You are viewing a plain text version of this content. The canonical link for it is here.
Posted to dev@kafka.apache.org by Nikolay Izhikov <ni...@apache.org> on 2019/10/07 18:37:50 UTC

KAFKA-8104: Help with the fair reproducer and review

Hello.

We have KAFKA-8104 "Consumer cannot rejoin to the group after rebalancing" [1] issue.
It reproduces on many production environments.

I prepared reproducer and fix [2] for this issue.
But, I need assistance with the "fair" reproducer.

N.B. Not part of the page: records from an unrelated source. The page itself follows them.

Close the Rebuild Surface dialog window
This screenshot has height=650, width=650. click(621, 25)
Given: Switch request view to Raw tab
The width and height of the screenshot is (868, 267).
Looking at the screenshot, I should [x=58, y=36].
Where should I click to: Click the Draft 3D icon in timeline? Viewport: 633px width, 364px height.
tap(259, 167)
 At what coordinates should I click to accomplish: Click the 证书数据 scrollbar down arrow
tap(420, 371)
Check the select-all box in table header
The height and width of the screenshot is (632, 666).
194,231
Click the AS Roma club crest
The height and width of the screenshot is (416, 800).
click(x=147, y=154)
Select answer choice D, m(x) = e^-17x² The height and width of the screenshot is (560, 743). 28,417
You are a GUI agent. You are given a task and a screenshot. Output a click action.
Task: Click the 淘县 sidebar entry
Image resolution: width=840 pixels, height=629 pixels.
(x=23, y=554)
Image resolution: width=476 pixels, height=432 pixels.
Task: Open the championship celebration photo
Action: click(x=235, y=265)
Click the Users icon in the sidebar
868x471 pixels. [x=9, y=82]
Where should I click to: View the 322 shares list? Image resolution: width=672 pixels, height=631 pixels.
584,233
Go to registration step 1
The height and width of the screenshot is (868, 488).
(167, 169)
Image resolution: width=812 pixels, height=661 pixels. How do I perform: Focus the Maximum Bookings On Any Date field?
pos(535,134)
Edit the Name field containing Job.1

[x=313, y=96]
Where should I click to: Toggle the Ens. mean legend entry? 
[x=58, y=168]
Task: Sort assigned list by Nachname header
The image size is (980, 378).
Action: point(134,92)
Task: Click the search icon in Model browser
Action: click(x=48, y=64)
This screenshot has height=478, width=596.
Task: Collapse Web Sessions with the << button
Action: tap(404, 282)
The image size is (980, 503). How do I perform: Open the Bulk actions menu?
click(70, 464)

Please, help me with the review and "fair" reproducer:

PR contains the fix of race condition bug between "consumer thread" and "consumer coordinator heartbeat thread". It reproduces in many production environments.

Condition for reproducing:

1. Consumer thread initiates rejoin to the group because of commit timeout. Call of `AbstractCoordinator#joinGroupIfNeeded` which leads to `sendJoinGroupRequest`.
2. `JoinGroupResponseHandler` writes to the `AbstractCoordinator.this.generation` new generation data and leaves the` synchronized` section.
3. Heartbeat thread executes `mabeLeaveGroup` and clears generation data via `resetGenerationOnLeaveGroup`.
4. Consumer thread executes `onJoinComplete(generation.generationId, generation.memberId, generation.protocol, memberAssignment);` with the cleared generation data. This leads to the corresponding
exception.

The race fixed with the condition in `maybeLeaveGroup`: if we have ongoing rejoin process in consumer thread there is no reason to reset generation data and send `LeaveGroupRequest` in heartbeat
thread.

This PR contains unfair "reproducer".
It implemented with the `CountDownLatch` that imitates described race in `AbstractCoordinator` code.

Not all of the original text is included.